How he felt and how he feels; these are his words.
It is entirely reasonable to say that if my expectations are my faith and if my expectations are regularly frustrated, I might be said to be cycling between faith and doubt. Unfortunately, this is not the faith of the New Testament or the historic church. Faith is what sustained the Apostles and Martyrs in the face of greater disappointments than ours.
So why is it important to be reminded of this?
Three quick reasons.
First, as someone already pointed out, this may affect people in our own churches. I would not say that that is the biggest fear, but it is enough of a reality to warrant certain adjustments in our attitude. If a particular kind of heterodoxy, no matter how goofy, threatens the faithful, it is a legitimate concern.
Second, goofiness can have a certain appeal. Just look at the history of the church; have none of the heresies been implausible? Were none of the cults attractive? The Christian life places certain constraints on behavior. It always has. And in our generation it has been the irksomeness of religion that has defined what has come to be labeled a commitment to "spirituality". This antipathy toward "organized religion" or "traditional church" makes a real appeal to today's hedonist. In Minneapolis and Boulder and Sedona. This can't go unremarked.
But there is a third reason which I think dwarfs the other two. We must view what I call "the long line". It is easy (and almost automatic) for us to listen to people like Helen and Marie and their leaders like McLaren, Pagitt and Jones and doubt that anyone else will be able to fill such small shoes.
Does the movement have any real traction? That's a fair question. Helen and Marie are going to grow up. When they bury someone they love, or when they face their daughter's pimp in court, or when they are very old and hatefully abandoned, then will be a hard time to reconsider the significance of Derrida's thought and the messiness of the path they chose.
In that respect I think there are good reasons to be hopeful that the emergence we now observe cannot survive. But don't make the mistake of thinking emergence will not leave a mark on religious awareness. I probably can't cite a better example than fundamentalism as a movement to be denounced and fundamentalism as an idea to be revitalized. Whatever appeal emergence has for decadent third-generation Christians who want to cuss and sport facial hardware and spout Derrida, those things are not the soul of the movement.

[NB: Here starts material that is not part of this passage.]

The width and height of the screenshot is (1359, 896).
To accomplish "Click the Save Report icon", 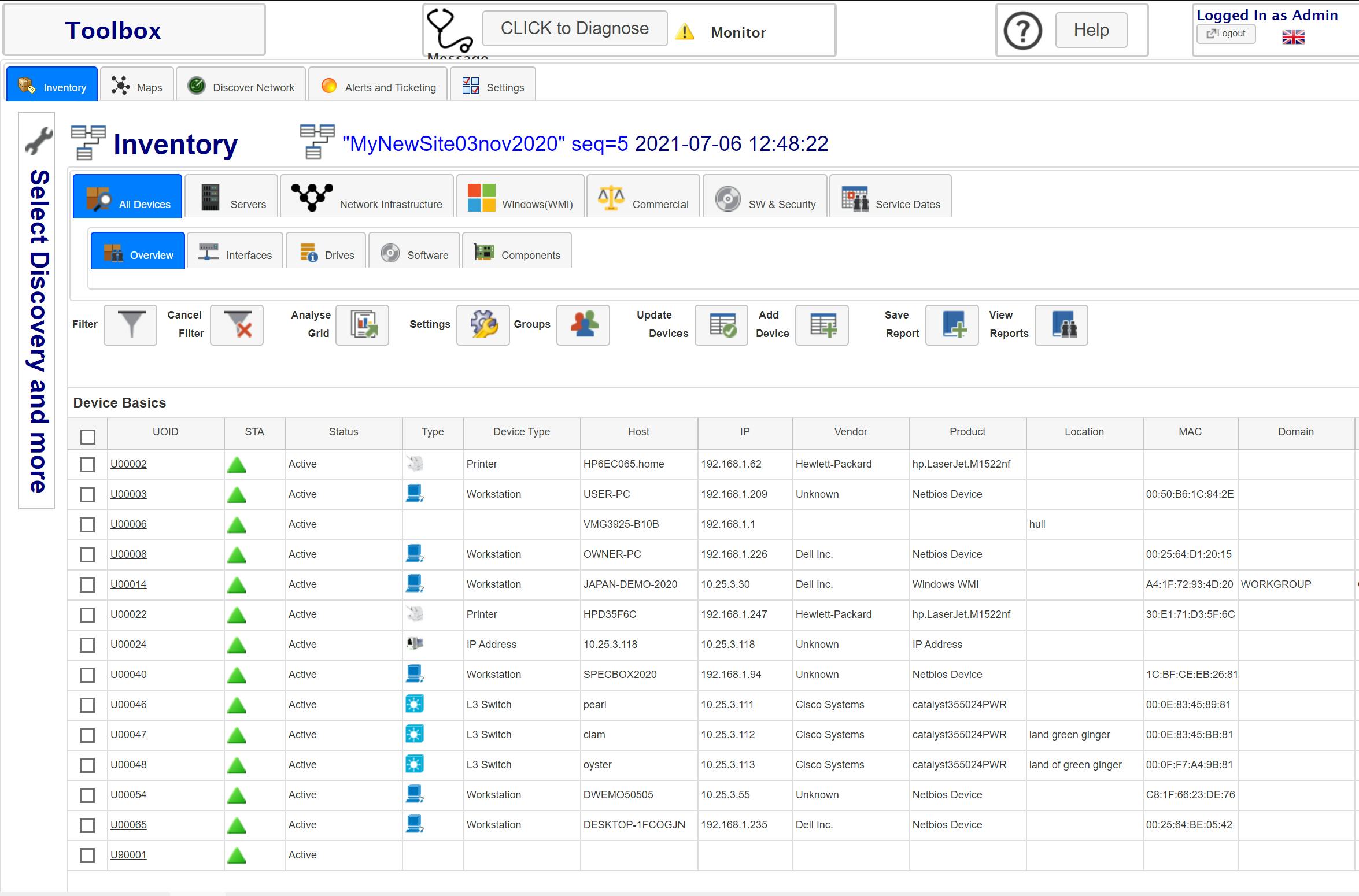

The soul of the movement will survive the body. The human cravings it now validates will remain, and religious people will just scavenge for something more promising.
I believe we need to view the long line. View the long line of American evangelicalism since the turn of the last century. Fundamentalism made a draconian concession in orthodoxy, reducing it to a minimal set of assertions useful to motivate a constituency. Neo-evangelicals compounded the problem by diluting even that minimal standard and giving it parity with social activism. Now they must periodically issue statements of what orthodoxy is and how much it means to them. They also have to huddle up to discuss what social activism involves.
Here we face another ideological child which denigrates orthodoxy altogether and makes of leftist programs an entire hermeneutic.
I don't mean to suggest this is the only trajectory to be observed; this is not even the only one suggested to me. I merely point out one as an example. For instance, consider the decline of religious sensibilities from fundamentalism through neo-evangelicalism to the reactions of the emergents. Give serious note to their claims about a loss of religious feelings in light of the decline in evangelical sensibilities over the last 100 years. I find their grievance persuasive; I just find their solution ridiculous.
Don't focus on the goofs, but do place their words and doctrines on a historical continuum.